Com certeza. Todo esse processo começou com um desejo de investigar a cidade, o Rio de Janeiro. Mas, ao mergulhar na história da cidade, especialmente na região portuária, a história da escravidão e da população negra no Brasil tornou-se incontornável. Não há como falar da história do Brasil, e particularmente daquela região, sem atravessar essa dimensão.
Então, a questão deixou de ser se falaríamos disso e passou a ser como contar essa história … e com quem. Desde o início, houve uma preocupação muito clara em que esse trabalho fosse feito de maneira colaborativa e aberta. Foram dez anos de investigação e construção, sempre com uma escuta ativa, com disposição real para os encontros, para as contribuições de cada pessoa que se juntou ao projeto. Sinto que essa ética colaborativa está presente no próprio corpo do filme. Há uma generosidade no modo como ele foi construído, e isso veio do modo como escutámos e partilhámos, sem nunca querer impor uma visão unívoca.
Por fim, que papel atribui ao cinema — ao teu cinema — neste esforço de resgatar narrativas silenciadas? Seria um convite à justiça poética ou uma tentativa de reinscrição na História?
Olha, não tenho essa pretensão tão grandiosa. Não acredito que, sozinha, nem que um filme sozinho — ou mesmo o cinema, por si só — possa dar conta disso. Mas acredito, sim, que pode ser uma contribuição. Uma tentativa de fazer com que essa conversa exista, de que essas questões circulem entre nós. Nesse sentido, acho que o filme encontrou o seu lugar. Desde a estreia em Roterdão, em janeiro de 2024, tem sido exibido, debatido, visto em diferentes contextos. Já conta mais de um ano e meio de circulação. E isso, para mim, já é uma grande realização. Ver que ele está a provocar um debate (não só sobre o filme em si, mas sobre os temas que levanta, sobre as formas de fazer cinema), é algo que me deixa muito feliz. Talvez o mais importante seja mesmo isso: colocar em pauta essas questões, tanto temáticas quanto formais.

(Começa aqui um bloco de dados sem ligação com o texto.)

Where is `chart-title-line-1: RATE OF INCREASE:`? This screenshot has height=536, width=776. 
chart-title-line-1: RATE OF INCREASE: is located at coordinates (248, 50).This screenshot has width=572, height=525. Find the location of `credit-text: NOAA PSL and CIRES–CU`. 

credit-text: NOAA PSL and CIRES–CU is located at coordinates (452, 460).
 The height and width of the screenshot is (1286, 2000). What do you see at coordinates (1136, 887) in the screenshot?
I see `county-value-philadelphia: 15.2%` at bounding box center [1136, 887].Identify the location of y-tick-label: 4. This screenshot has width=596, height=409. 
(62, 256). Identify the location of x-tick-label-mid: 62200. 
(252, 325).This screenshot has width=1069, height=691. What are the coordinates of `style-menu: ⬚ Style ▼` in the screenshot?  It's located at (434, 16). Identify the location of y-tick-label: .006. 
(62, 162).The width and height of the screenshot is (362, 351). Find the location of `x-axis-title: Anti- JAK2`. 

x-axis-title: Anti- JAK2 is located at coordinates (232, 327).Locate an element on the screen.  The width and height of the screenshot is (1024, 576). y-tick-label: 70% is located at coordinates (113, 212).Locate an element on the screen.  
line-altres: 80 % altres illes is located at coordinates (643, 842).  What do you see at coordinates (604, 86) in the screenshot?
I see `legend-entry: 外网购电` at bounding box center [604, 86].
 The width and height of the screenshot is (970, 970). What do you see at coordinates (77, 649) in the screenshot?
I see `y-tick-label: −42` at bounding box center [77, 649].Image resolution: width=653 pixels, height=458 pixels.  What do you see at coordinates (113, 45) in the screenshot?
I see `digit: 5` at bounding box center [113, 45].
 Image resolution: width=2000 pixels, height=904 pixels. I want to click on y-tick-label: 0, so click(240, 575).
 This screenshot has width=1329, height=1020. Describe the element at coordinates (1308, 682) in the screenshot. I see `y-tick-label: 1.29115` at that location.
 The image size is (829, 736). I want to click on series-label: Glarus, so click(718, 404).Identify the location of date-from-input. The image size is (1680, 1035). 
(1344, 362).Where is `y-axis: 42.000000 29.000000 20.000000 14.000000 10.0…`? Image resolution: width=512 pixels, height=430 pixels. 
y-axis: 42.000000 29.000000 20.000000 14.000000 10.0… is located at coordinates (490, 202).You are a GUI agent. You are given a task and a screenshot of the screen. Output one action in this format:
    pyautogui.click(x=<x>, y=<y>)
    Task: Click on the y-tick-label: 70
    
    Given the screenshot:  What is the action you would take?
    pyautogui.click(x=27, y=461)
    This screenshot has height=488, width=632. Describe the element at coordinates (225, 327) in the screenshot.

E em relação ao futuro? A memória desse tempo, e desse espaço, continuará a acompanhar-te enquanto autora?
Curiosamente, o que era uma trilogia acabou por se tornar uma quadrilogia [risos]. Após o filme, surgiu uma exposição em artes visuais. Foi um projeto que transbordou para além do cinema, onde imagens dos três filmes foram instaladas num espaço expositivo, acompanhadas por uma instalação sonora. Foi muito interessante perceber como esse material ganhava outra dimensão ao ser transportado para uma galeria, para um espaço de contemplação diferente do da sala escura.
Quanto a novos projetos ... ainda não consegui materializar nada. Por muitas razões, inclusive pela complexidade que é fazer cinema, o tempo que exige, os desafios de produção. Acho que ainda estou num processo de assimilação de tudo o que este projeto significou. Ainda estou a digerir. Mas acredito que, de alguma forma, essa memória — esses espaços, essas histórias — continuarão a acompanhar o meu percurso.